LAERTES To his good friends thus wide I’ll ope my arms
And like the kind life-rendering pelican
Repast them with my blood.
CLAUDIUS Why, now you speak
Like a good child and a true gentleman.
That I am guiltless of your father’s death
And am most sensibly in grief for it
It shall as level to your judgement ’pear
As day does to your eye. (A noise within) (4.5.144-151)
It’s not quite a concession but a grand gesture at least, oh yes, I would absolutely like to know who my father’s enemies were, and who were and are his friends: to his good friends thus wide I’ll ope my arms (and here surely he stretches them out as if offering a grim embrace, meaning that blade or gun is no longer directed straight at Claudius?) and like the kind life-rendering pelican repast them with my blood. I will put my life on the line to serve my father’s friends; I will be like the pelican which feeds its chicks with its own blood. (Although the pelican is usually imagined as female, here it’s an aptly confused and extreme image of parental care and duty, of sacrifice and purgation.)
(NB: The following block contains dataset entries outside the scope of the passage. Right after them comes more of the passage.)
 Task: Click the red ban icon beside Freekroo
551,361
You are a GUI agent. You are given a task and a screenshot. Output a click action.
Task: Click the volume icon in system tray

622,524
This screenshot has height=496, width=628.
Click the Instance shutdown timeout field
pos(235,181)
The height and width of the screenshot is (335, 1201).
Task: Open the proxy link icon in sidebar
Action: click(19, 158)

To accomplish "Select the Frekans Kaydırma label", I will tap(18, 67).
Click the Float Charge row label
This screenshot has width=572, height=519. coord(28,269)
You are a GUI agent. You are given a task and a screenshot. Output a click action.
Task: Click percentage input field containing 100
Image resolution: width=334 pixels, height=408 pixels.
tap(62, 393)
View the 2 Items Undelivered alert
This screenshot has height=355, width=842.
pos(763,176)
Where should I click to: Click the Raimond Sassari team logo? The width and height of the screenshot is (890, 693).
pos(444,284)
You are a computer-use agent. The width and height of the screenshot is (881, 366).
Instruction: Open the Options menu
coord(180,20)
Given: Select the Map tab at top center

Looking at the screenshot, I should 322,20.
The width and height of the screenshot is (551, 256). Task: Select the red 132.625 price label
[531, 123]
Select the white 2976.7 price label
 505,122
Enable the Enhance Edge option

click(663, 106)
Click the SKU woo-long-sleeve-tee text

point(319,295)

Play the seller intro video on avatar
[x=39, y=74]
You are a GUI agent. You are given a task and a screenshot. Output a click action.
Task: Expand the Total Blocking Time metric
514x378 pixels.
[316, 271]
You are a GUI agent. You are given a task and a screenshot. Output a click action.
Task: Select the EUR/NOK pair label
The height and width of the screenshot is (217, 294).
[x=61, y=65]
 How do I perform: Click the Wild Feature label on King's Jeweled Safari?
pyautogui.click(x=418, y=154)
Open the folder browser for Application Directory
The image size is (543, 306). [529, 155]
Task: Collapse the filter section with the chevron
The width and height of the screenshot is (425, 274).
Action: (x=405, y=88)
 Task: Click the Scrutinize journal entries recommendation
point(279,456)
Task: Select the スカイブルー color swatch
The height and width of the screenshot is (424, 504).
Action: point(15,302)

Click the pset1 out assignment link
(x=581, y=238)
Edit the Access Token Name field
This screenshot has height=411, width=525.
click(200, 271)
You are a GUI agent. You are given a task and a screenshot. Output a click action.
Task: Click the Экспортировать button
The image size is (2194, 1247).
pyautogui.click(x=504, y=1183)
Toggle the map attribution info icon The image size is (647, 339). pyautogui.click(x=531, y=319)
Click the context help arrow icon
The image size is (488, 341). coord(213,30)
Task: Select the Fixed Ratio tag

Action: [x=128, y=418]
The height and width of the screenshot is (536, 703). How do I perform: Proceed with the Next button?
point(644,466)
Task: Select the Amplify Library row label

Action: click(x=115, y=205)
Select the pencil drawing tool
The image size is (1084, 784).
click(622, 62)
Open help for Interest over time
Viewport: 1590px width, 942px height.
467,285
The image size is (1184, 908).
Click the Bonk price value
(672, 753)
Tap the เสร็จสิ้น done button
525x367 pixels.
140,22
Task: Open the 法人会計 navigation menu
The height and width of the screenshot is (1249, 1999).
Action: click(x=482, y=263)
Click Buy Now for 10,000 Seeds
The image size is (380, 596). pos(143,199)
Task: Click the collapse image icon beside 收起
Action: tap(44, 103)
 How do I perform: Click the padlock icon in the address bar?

Claudius has got Laertes exactly where he wants him, primed to see his future actions—guided by the king—as those of a loyal son: why, now you speak like a good child and a true gentleman. You’re all honour and filial piety! Good boy! Good job! So, the thing to remember is: that I am guiltless of your father’s death—got that? not my fault—and am most sensibly in grief for it it shall as level to your judgement ’pear as day does to your eye. I’m really cut up by your dad’s death! Both of those things, my blamelessness, and the fact that I’m suffering too, must be as clear to you as daylight. I’m being absolutely straight with you. Absolutely straight.